• Trecho da página:
Mas, com garra, brio e otimismo, o time conquistou uma façanha
que entrou para a história do futebol paulista, e para os arquivos
de glórias do clube: foi a primeira equipe a sagrar-se campeão
paulista sem ter perdido um único ponto. Durante os 15 campeonatos
disputados, nos 13 anos do futebol de São Paulo, nenhum outro
clube conquistara semelhante título.
O quadro que defendeu o Coríntians e conquistou o primeiro
troféu de um campeonato formou com: Sebastião, Fulvio
e Casimiro II, Police, Bianco e César, Américo, Peres,
Amilcar, Aparício e Neco. O goleiro Aristides Oliveira também
participou de alguns jogos.
O
primeiro campo
Com
o grande nome que possuía, o Coríntians não tinha
um campo próprio para receber os adversários. Mas, por
interferência do dr. Alcântara Machado, em 1918, a Municipalidade
arrendou ao clube um terreno na chácara do Floresta, na Ponte
Grande.

• Listagem:
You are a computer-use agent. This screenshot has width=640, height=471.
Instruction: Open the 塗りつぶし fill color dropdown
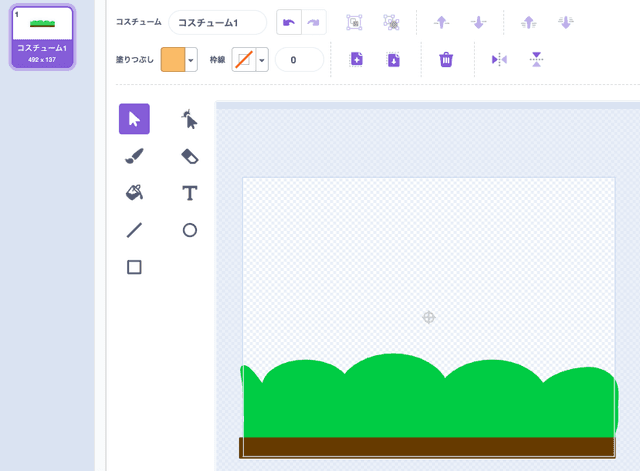point(191,60)
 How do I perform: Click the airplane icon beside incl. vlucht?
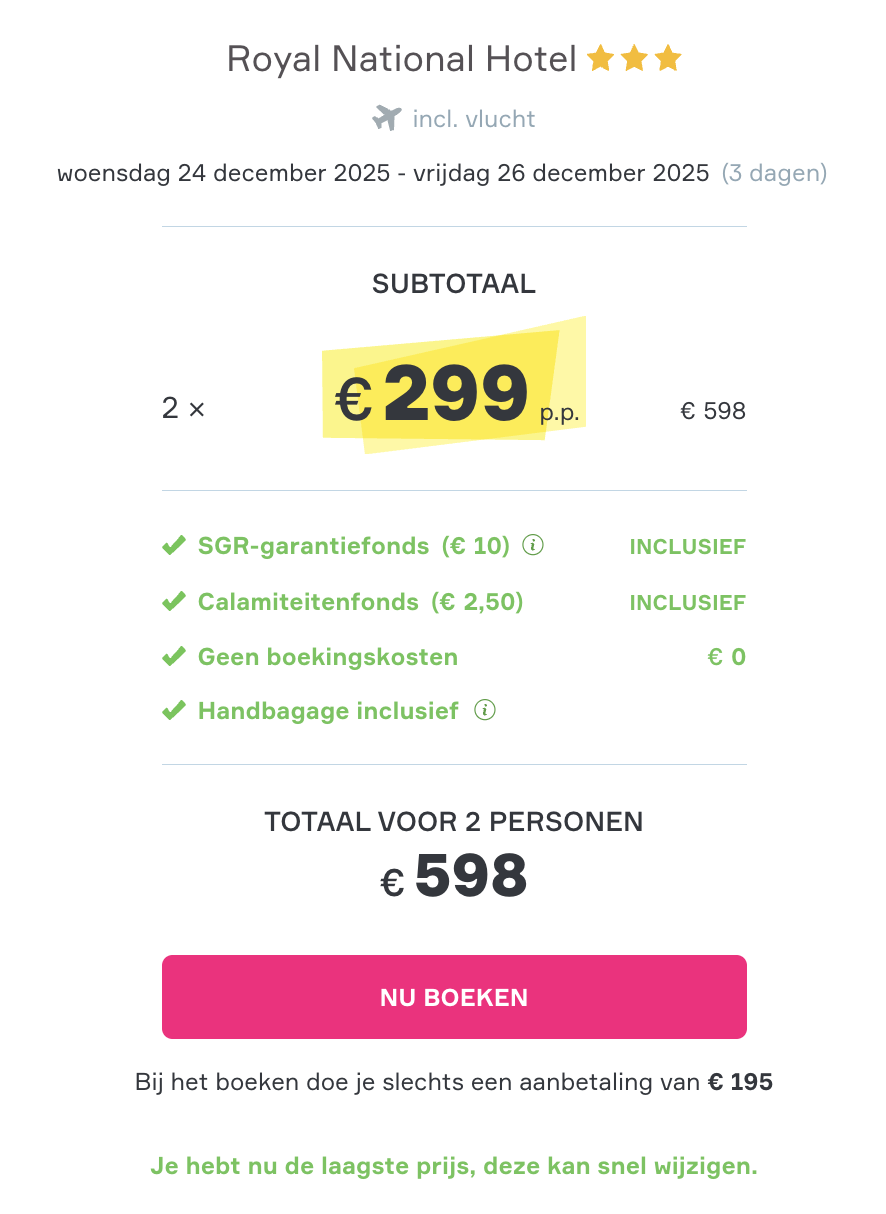click(x=386, y=119)
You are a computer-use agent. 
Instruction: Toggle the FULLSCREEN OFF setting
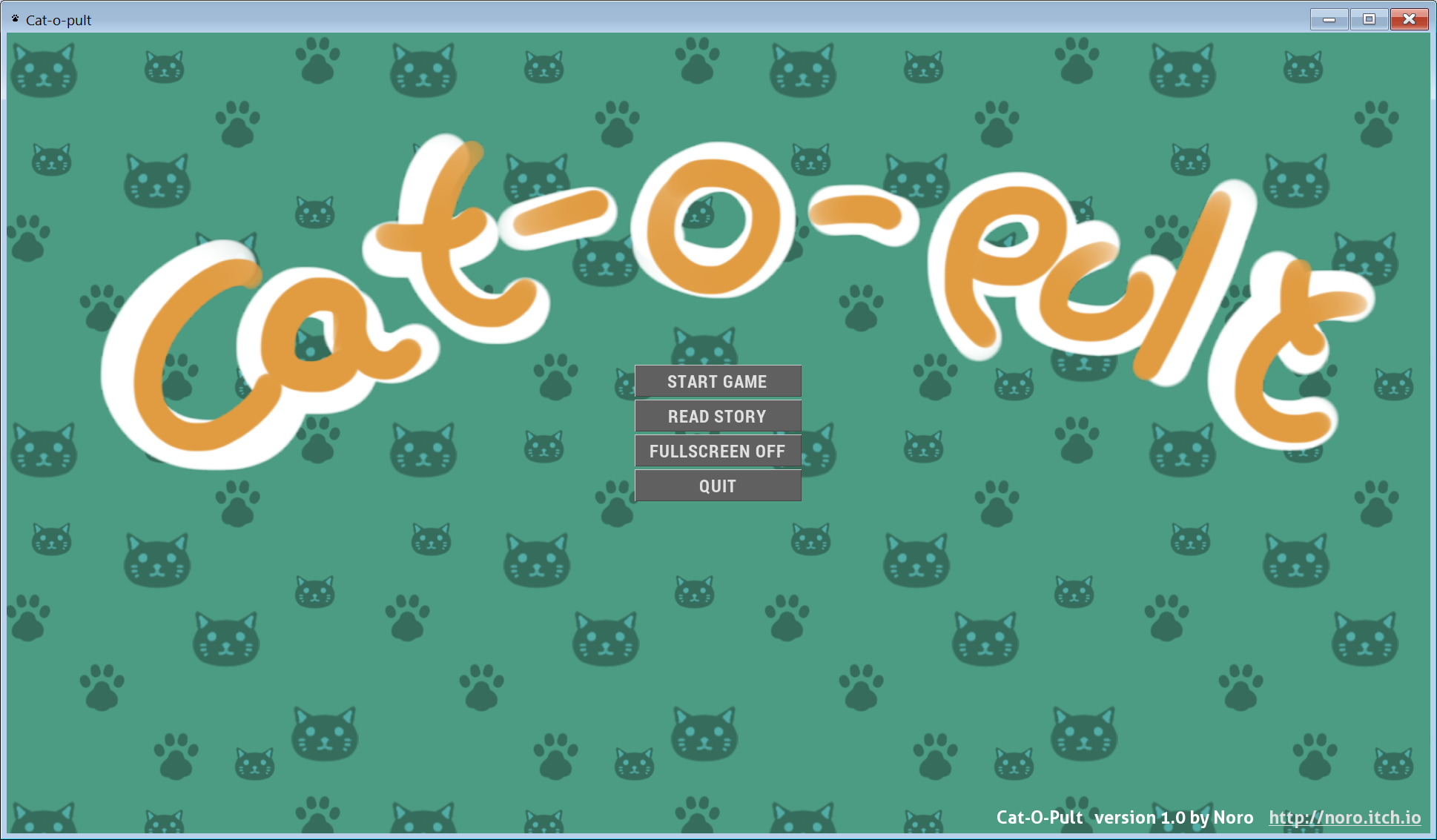pos(717,451)
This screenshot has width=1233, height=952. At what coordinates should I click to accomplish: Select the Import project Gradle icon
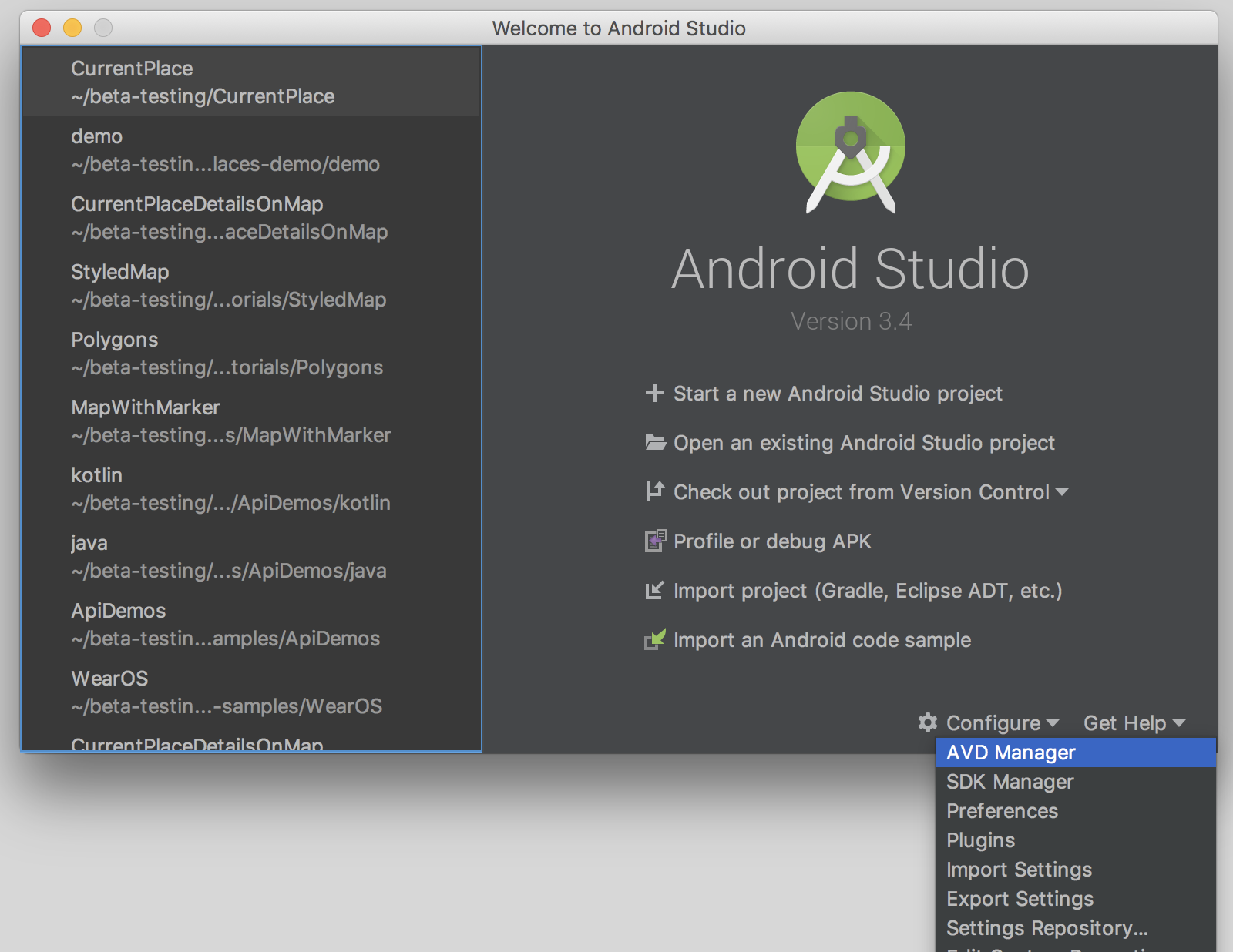pos(654,590)
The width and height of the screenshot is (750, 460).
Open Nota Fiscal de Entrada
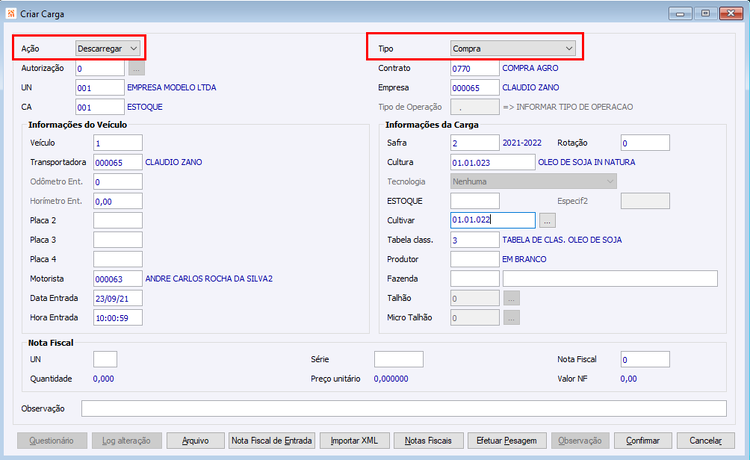pos(272,440)
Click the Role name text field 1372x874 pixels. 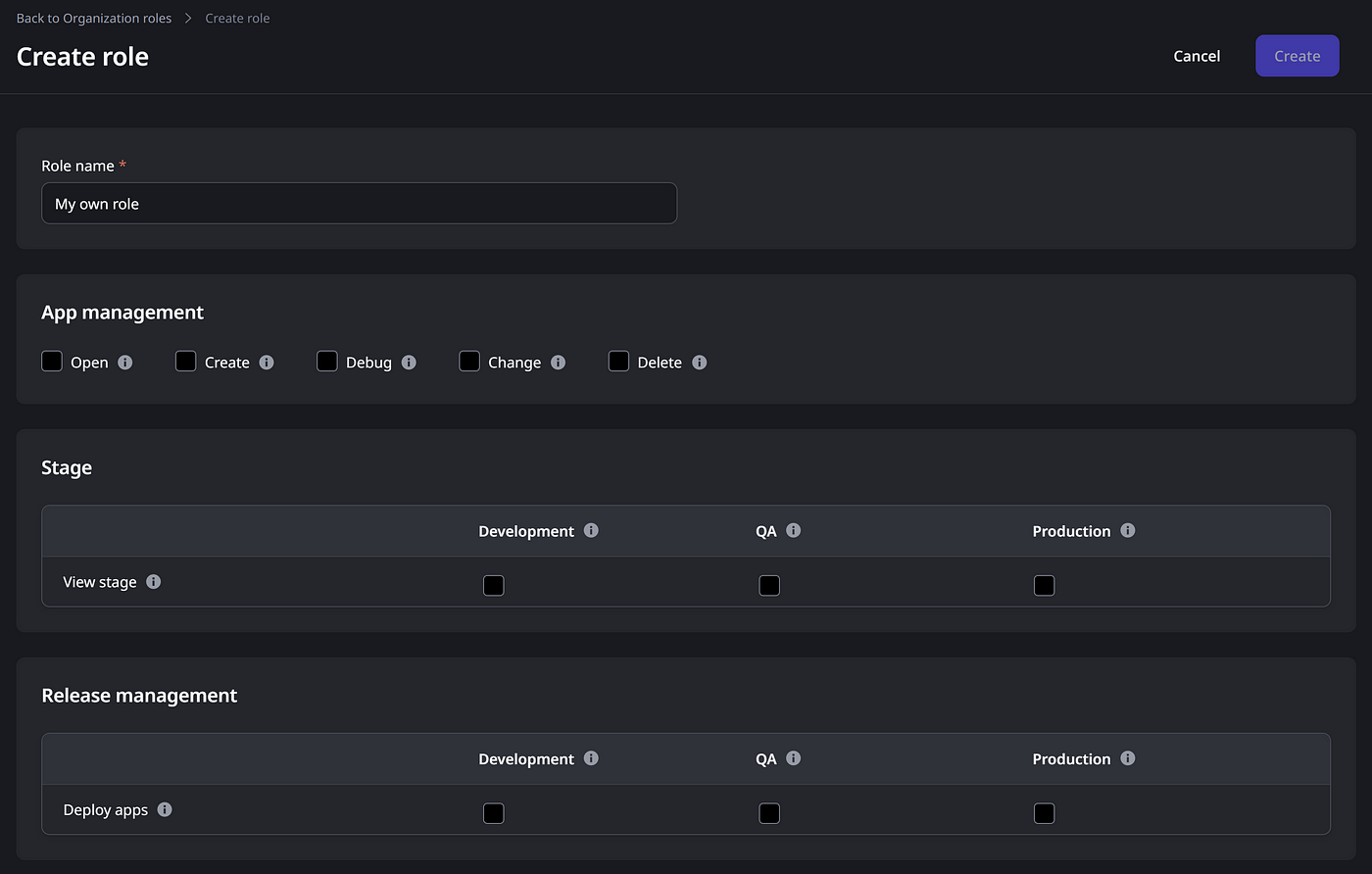(x=359, y=204)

• Instruções das tarefas:
**a)** Pode reproduzir tudo do texto sobre o Coríntians, de "O quadro que" até "de alguns jogos.", trocando "goleiro" por "arqueiro"?
**b)** Pode dar prosseguimento ao texto sobre o Coríntians a partir do ponto em que ele termina?
Os registros não têm nenhuma relação com o texto sobre o Coríntians.

• Respostas do exercício:
**a)**
O quadro que defendeu o Coríntians e conquistou o primeiro
troféu de um campeonato formou com: Sebastião, Fulvio
e Casimiro II, Police, Bianco e César, Américo, Peres,
Amilcar, Aparício e Neco. O arqueiro Aristides Oliveira também
participou de alguns jogos.

**b)**
Foi necessário, porém, que trabalhadores capinassem
o terreno para lhe dar o aspecto de campo de futebol. E todo início
de noite, sábados, domingos e feriados, lá estavam as
foices, os martelos, as pás, enfim, todos os instrumentos essenciais
ao serviço.
O mais importante, contudo, era o suor que caía sobre o corpo
de quem tentava dar ao Coríntians seu próprio campo.
E ninguém recebeu nenhuma recompensa financeira pelo trabalho,
pois quem executava aquele serviço eram os dirigentes, os associados,
e os jogadores do clube.
10 anos depois o Coríntians inaugurava o Parque São
Jorge, adquirido junto a dois sírios, torcedores do Sport Club
Sírio, que cediam seu campo para esse clube treinar e receber
os adversários. Muitos desportistas, aliás, noticiam
- por falta de conhecimento - que o Parque São Jorge pertenceu
àquele clube.
Na inauguração do novo campo - agora um estádio
- o América do Rio foi convidado para ali realizar a primeira
disputa. O jogo terminou empatado em 2 a 2, mas o primeiro goleador
do Parque São Jorge foi o ponteiro-esquerdo Dé Maria,
do Coríntians, que abriu o marcador quando ainda não
havia decorrido um minuto de partida.
A equipe que disputou esse jogo, e que mais tarde seria denominada
de esquadrão mosqueteiro, por causa de seu famoso trio final,
marcou início de uma grande época na história
do Coríntians: Tuffy, Grané e Del Debbio; Nerino, Soarez
e Munhoz; Aparício, Neco, Gambinha, Rato e De Maria.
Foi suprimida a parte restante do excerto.